Lewes is pretty well endowed with human capital. As well as high average incomes, we have loads of community activities (just check Viva’s listings), all sorts of volunteering opportunities and vocal (if sometimes unconvincing) environmental activists. Some of the schools have a level of parental involvement that I’m sure would make many Heads sick with envy. At one stage we even had someone putting luminous stripes round dog poo (how I long for their return!)

But where does this get us? Well, that Lewes may be a place where you can see if the BS can actually lead to something productive (or at the very least minimise the damage from public sector cuts). To mangle Sinatra: if it can’t make it here it can’t make it anywhere.  On the other hand, perhaps the real trouble with the BS is that, even if it’s a success in places like Lewes, it may nonetheless turn out to be BS anyway.

Thursday, March 3, 2011

Dogs


“Extraordinary creature! So close a friend” said Thomas Mann of his spaniel in his 1918 Essay Herr und Hund. It’s clear that Mann was a man who, when not meditating on the tensions of industrial modernity, liked to walk his dog. You’d be hard pushed to find a better account of the closeness between man and beast or a more eloquent testament of the power to see canines as crypto-humans (though without all the irritating baggage of actual people). For those of us less enamoured, this closeness is something of a source of puzzlement.  Dogs are supposed to endearing, faithful and even beautiful? Man’s Best Friend (assuming that whoever wrote that phrase had some human friends). In the parks of Lewes I am surrounded by people enjoying their pets (and the odd terrified child). I can’t help but wonder then just what is the trouble (or rather my trouble) with dogs?

### [Input data]
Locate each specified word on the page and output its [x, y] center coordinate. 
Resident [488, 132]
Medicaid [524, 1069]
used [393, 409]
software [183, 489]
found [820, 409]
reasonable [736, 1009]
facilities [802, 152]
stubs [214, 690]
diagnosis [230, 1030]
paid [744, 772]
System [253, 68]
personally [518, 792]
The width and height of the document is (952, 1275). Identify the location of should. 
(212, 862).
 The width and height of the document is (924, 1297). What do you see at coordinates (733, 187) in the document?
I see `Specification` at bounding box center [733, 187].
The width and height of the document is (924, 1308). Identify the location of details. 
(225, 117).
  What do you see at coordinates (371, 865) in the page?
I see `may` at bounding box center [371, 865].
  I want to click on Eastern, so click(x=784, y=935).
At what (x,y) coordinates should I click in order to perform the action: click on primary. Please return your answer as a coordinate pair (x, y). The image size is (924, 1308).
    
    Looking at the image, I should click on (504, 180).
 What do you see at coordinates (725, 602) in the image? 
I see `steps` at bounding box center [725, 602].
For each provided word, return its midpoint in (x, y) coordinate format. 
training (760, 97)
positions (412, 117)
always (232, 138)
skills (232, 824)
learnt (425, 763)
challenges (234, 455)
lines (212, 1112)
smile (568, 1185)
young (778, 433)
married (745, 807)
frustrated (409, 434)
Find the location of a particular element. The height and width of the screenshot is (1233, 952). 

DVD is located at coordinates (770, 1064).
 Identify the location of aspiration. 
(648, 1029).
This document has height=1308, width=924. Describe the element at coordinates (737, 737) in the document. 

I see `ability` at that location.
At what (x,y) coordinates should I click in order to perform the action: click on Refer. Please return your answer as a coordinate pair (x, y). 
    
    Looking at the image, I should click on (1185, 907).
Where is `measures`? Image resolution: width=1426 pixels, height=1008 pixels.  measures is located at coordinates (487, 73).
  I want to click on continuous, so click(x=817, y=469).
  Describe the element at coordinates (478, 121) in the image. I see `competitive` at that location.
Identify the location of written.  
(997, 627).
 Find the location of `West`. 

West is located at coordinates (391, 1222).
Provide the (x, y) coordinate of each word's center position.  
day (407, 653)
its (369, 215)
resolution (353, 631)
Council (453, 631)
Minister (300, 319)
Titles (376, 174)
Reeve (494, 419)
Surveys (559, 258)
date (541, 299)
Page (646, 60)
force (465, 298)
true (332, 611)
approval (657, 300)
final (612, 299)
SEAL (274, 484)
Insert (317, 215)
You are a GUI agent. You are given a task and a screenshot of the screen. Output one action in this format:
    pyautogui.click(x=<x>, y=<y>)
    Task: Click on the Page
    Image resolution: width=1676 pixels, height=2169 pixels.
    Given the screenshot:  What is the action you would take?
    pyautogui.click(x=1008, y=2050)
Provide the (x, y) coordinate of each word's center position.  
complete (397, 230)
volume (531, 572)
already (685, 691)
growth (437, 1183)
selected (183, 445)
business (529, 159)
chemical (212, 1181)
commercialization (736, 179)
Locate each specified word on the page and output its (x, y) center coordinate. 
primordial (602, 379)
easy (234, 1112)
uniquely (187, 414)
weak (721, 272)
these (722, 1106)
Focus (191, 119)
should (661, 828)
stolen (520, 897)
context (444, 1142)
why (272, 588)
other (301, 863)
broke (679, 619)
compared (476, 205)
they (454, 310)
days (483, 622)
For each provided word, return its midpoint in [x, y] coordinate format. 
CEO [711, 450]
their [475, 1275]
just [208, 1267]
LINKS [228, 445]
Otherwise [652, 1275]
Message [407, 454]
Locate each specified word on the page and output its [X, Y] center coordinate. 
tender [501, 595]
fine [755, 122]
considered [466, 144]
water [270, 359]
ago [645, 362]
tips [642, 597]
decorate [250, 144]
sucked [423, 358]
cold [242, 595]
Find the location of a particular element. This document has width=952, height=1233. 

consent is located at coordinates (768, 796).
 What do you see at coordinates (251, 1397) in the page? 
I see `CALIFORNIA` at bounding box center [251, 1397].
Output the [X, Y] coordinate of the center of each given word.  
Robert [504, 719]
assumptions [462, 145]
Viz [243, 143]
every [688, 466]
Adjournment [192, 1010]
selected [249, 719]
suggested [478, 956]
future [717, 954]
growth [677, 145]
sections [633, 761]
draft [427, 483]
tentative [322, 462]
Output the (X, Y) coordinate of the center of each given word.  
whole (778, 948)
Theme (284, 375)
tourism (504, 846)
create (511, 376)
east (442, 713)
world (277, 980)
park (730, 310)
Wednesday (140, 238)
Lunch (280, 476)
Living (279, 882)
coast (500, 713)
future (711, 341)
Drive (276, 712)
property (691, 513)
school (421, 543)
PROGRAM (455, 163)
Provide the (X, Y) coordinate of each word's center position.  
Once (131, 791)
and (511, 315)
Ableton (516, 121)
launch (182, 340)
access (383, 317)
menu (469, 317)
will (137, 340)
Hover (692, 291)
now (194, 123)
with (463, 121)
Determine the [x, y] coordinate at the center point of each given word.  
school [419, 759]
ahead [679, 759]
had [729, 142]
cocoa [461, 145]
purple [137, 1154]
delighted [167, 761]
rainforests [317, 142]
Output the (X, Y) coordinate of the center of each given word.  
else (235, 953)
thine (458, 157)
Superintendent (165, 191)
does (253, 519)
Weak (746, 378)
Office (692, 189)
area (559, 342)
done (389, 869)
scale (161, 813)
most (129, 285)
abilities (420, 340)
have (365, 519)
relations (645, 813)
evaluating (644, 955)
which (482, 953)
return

### [Problem to solve]
Continue the blog post about Lewes and dogs, starting right after its final sentence. The rows were taken from a different source than the text.

### [Response]
It’s clear that human/dog camaraderie has been around for a while. The domestication of the wolf  is likely to have started at least 15,000 years ago presumably when some hungry stray decided that wondering into a human village and making a cute face was a good strategy for surviving the rigours of the ice age. Initially bred for work it’s clear that the new, more docile, wolves at some point also gained companion status. Can those who find pooches a pain in the arse have been far behind?

One thing that suggests they are more common than one might think is the large number pejorative uses of the word “dog”. Calling someone a dog signals something less than enthusiasm about their abilities or physical attractiveness. It can indicate low quality (that car is a dog), a poor investment (Enron was a dog) or a questionable effort (dog it). I expect the pre-dynastic Chinese (likely the first pet dog pet owners) had an equivalent phrase for “going to the dogs” to signal the Yangtze Valley neighbourhood taking a dive: Perhaps as a result of the increased in pooh. If you get bored with the word there are a number of negatively connoted synonyms of which flea-bag is one of the more polite. And the troubles with dogs are clearly many. They bark and occasionally bite. They have unfortunate ways of “making friends”, frequently smell (as do you after your un-wanted encounter with them) and their liberally shared faeces contain nasty bacteria.


It may be though that it is churlish to blame them for all this. Despite millennia of breeding it is difficult for dogs to be anything other than... well doggy. It could be here that the real trouble lies. After all it’s people who own them, fail to clear up their excrement and insist that their overtures are friendship. It’s owners who let them out to pee and yap at 6.30 AM. There is plenty of evidence that even dangerous dogs are actually the product of irresponsible owners rather than breeds we assume are aggressive. It’s humans who imbue dogs with emotions akin to our own. Perhaps the trouble with dogs is the trouble with another species.

I’m beginning to think maybe Thomas Mann had a point.